→ **Arbeitsauftrag 1**
Fass im Artikel zum Microsoft-Patchday den Absatz, der mit „Mit dem kommenden Microsoft-Patchday“ beginnt, als kurze Stichpunktliste zusammen. Die wichtigsten Fakten sollen erhalten bleiben.
→ **Arbeitsauftrag 2**
Schreib den Artikel zum Microsoft-Patchday nach seinem letzten Satz weiter.

→ **Ausgewählter Text**

* * * * *

08.02.2008 | Redakteur: Stephan Augsten
Mit dem kommenden Microsoft-Patchday am 12. Februar rollt eine wahre Update-Welle auf Windows-User zu: Die Redmonder planen, sieben kritische und fünf wichtige Patches einzuspielen. Betroffen sind unter anderem die Betriebssystem-Versionen Windows 2000, XP und Vista sowie der Internet Explorer und MS Office.
Über sämtliche der sieben kritischen Sicherheitslücken, die im aktuellen Microsoft Security Bulletin aufgeführt sind, kann ein Hacker von außen bösartigen Code ausführen. Neben den Windows-Betriebssystemen, Office-Lösungen und dem Internet Explorer (IE) sind auch Visual Basic sowie Visual-Basic- und Java-Script betroffen.
Auch zwei der weniger kritischen Schwachstellen können zur Ausführung fremden Codes missbraucht werden. Zwei weitere Updates adressieren Fehler, durch die sich ein Denial of Service in Windows 2000, XP und Vista sowie über das Active Directory provozieren lässt.

* * * * *

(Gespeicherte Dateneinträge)
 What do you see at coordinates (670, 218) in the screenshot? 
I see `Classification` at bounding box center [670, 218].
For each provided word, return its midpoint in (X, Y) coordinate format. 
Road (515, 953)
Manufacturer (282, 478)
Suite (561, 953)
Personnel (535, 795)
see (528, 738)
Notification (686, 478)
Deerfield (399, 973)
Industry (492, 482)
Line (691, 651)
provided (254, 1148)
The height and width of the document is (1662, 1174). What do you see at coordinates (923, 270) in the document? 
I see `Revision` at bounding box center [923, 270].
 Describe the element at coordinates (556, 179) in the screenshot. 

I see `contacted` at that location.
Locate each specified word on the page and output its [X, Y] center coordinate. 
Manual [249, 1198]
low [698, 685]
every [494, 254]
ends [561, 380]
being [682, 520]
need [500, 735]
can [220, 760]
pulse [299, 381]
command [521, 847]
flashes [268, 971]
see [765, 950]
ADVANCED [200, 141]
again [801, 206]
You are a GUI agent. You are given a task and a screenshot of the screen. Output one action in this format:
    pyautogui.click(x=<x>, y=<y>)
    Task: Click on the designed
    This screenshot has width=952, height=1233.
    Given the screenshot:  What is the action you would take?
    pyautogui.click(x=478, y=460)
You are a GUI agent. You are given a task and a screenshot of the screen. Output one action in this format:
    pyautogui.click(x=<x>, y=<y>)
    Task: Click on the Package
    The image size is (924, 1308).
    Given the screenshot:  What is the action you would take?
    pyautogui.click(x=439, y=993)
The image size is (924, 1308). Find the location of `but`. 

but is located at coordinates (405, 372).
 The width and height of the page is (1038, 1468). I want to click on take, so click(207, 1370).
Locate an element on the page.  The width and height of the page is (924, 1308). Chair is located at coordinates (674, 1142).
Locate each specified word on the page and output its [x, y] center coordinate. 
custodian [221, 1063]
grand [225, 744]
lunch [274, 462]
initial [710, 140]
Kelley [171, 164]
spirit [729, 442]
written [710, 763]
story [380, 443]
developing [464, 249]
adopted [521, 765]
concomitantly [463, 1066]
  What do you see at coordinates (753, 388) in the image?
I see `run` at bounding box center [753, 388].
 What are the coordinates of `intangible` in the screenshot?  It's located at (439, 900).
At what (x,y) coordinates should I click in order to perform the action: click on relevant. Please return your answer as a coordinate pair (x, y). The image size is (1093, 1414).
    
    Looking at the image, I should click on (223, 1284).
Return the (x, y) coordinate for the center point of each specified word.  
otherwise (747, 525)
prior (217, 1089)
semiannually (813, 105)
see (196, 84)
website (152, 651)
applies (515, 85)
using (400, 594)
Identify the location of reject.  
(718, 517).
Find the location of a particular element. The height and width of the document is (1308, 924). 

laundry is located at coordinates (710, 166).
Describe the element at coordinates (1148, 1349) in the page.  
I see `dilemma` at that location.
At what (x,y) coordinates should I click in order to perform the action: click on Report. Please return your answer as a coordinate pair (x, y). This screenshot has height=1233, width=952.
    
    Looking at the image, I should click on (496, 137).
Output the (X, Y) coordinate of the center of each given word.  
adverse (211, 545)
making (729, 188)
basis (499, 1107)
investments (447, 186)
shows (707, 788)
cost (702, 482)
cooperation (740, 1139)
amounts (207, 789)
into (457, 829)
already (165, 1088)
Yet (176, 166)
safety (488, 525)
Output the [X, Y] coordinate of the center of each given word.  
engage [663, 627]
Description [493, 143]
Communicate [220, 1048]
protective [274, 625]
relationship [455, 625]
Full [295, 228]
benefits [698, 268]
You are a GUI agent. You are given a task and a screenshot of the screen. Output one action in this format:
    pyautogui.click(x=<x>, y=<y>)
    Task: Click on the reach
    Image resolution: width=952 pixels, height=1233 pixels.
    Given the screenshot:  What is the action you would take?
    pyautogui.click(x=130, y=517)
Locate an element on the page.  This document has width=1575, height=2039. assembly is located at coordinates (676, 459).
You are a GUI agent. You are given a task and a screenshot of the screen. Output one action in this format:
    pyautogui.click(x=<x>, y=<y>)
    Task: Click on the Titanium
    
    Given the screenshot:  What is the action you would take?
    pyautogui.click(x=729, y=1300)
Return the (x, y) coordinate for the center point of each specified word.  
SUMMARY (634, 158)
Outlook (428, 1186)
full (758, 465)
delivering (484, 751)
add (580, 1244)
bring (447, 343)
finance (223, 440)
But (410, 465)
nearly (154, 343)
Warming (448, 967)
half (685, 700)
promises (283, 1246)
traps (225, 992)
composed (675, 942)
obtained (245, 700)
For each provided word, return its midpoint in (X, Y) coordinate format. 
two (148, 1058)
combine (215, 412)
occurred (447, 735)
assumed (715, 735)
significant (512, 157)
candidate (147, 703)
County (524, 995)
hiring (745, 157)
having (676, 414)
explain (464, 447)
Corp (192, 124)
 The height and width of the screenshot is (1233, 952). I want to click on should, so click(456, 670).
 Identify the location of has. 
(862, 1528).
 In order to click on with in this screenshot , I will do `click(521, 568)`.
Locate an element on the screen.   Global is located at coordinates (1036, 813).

* * * * *

→ **Schriftliche Antwort 1**
- Microsoft-Patchday am 12. Februar: große Update-Welle für Windows-Nutzer
- Geplant sind sieben kritische und fünf wichtige Patches
- Betroffen sind unter anderem Windows 2000, XP und Vista sowie der Internet Explorer und MS Office

→ **Schriftliche Antwort 2**
Der übrige wichtige Patch betrifft Windows und die Internet Information Services. Ohne die Fehlerbereinigung ist es möglich, die Rechte auf betroffenen Rechnern zu erhöhen. Last but not least veröffentlicht Microsoft eine aktualisierte Version des Tools zum entfernen bösartiger Software.
Unternehmen sollten außerdem auf neun Sicherheits-irrelevante Updates achten, die die Redmonder Software-Schmiede als besonders wichtig einstuft: Microsoft aktualisiert die Funktionen Microsoft und Windwos Update (MU/WU) sowie die Windows Server Update Services (WSUS).